Renato Zanelli (1892-1935) was a Chilean tenor who made his mark on the international opera scene during his all too brief career. Born Renato Zanelli Morales in Valparaiso to an Italian father and Chilean mother, he received his education in Europe after his family relocated to Italy in 1894. After returning to his birthplace at the age of 19, Zanelli began studying voice with tenor Angelo Querzé, with whom he worked for the next three years. His debut occurred in Santiago in 1916 as Valentin in Gounod’s Faust. It was as a baritone that Zanelli would build his resume for the next several years. After a successful season in Montevideo, Zanelli moved to New York and auditioned for the Metropolitan Opera. General Manager Giulio Gatti-Casazza offered the young singer a contract and Zanelli made his Met debut in 1919 as Amonasro in Aïda. Sadly, he made little impression (most of the reviews didn’t even bother to mention him) and was soon disenchanted with what the company had to offer him. Zanelli sang seventeen performances of five roles…Amonasro in Aïda, Don Carlo in La Forza del Destino, di Luna in Il Trovatore, Tonio in Pagliacci, Valentin in Faust and Dodon in Le Coq d’Or…as well as fourteen Sunday Night Concerts. After four seasons…bookended by Amonasros…Zanelli decided to call it quits at the Met. Before leaving New York, however, he sang one final baritone role. In a performance of excerpts from Otello in Central Park during the spring of 1923, Zanelli sang Jago to the Moor of Antonio Paoli. He then journeyed to Italy for further vocal study.
Following a year and a half of intensive work with famed vocal coach Dante Lari (teacher of Giovanni Brevario and Gino Vanelli, among others) and conductor Fernando Tanara, Zanelli reemerged as a tenor. His first role in this new fach was Alfredo in La Traviata at the Politeama Giacosa in Naples in October of 1924. The following month, he took on a much more formidable task, Raoul in Gli Ugonotti at the Teatro San Carlo. In a very short time, Zanelli established himself as a dramatic tenor of the first rate with appearances in the major theaters of Venice, Milan, Florence, Bari, Naples, Turin, Parma, Bologna, Fiume, Lisbon, London, Cairo, Buenos Aires and Rio de Janeiro. His repertoire included the leads in La Fanciulla del West, Tosca, Il Trovatore, La Forza del Destino, Aïda, Andrea Chénier, Mefistofele, L’Africana, Carmen, Norma, Nerone, Pagliacci, Tristan und Isolde, Die Walküre, Lohengrin and his greatest achievement, Verdi’s Otello. In 1930, he created the title role in the world premiere of Pizzetti’s Lo Straniero at the Teatro dell’Opera in Rome and sang Otello to the Iago of his brother, Carlo Morelli (1897-1970) at the Teatro dal Verme that same year. In 1933, Zanelli returned to South America for a series of performances in Santiago and Buenos Aires. The tenor’s career was in full swing and he was at the peak of his vocal powers. Heralded as one of the greatest singing actors of his day, Zanelli seemed destined for a lengthy career. Sadly, things did not turn out that way…

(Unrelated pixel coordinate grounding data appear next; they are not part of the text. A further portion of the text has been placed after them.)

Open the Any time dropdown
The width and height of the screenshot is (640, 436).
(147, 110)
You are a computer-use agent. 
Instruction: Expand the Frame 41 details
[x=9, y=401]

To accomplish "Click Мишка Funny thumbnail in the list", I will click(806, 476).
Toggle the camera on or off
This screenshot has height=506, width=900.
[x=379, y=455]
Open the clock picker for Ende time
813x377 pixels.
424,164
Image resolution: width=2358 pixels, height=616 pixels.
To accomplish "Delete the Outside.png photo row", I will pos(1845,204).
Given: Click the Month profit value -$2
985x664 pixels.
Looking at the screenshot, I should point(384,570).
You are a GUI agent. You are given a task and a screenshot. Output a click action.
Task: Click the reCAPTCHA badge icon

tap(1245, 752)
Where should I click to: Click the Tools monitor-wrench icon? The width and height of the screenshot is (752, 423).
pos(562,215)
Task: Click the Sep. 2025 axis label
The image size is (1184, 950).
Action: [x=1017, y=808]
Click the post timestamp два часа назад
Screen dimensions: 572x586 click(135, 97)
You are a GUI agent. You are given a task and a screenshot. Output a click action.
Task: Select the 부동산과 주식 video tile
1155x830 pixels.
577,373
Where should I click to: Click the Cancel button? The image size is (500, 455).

During much of 1933, Zanelli admitted to feeling poorly, but ignored his symptoms and pushed himself forward to meet the demands of his busy schedule. In October, he managed two performances of Otello in Santiago and a concert in Osorno. These would prove to be the tenor’s final public appearances. In the early part of 1934, Zanelli was back in the U.S. for a string of opera and concert appearances but was forced to cancel when he realized that he was simply too ill to perform. He had lost a tremendous amount of weight and was in such great pain that he finally sought the advice of doctors. Their diagnosis was grim; advanced cancer of the kidney. The tenor fought valiantly against the disease for much of the following year, but lost the battle in the end. Zanelli returned to Chile and died in Santiago on March 25, 1935, just a week shy of his 43rd birthday.
Renato Zanelli made a lasting impression on the operatic world during his tragically brief life. In a career as a tenor that lasted only nine years, he established himself as a preeminent dramatic tenor and one of the leading Italianate Wagnerians of his generation. Unfortunately, his recorded legacy is pitifully lacking. Only a handful of recordings, made for Victor (as a baritone) and H.M.V. (as a tenor), exist to preserve the artistry of this great singing actor. These discs reveal a burly, masculine tenor, with an obvious baritonal foundation and rather muscular top notes. Zanelli uses his voice to great effect and his very theatrical interpretations give us some idea of his work on the opera stage. In this recording, Zanelli sings Tirindelli's delightful song, "O Primavera". This recording, dating from Zanelli's baritone days, was made for the Victor label in Camden, New Jersey on November 29, 1920.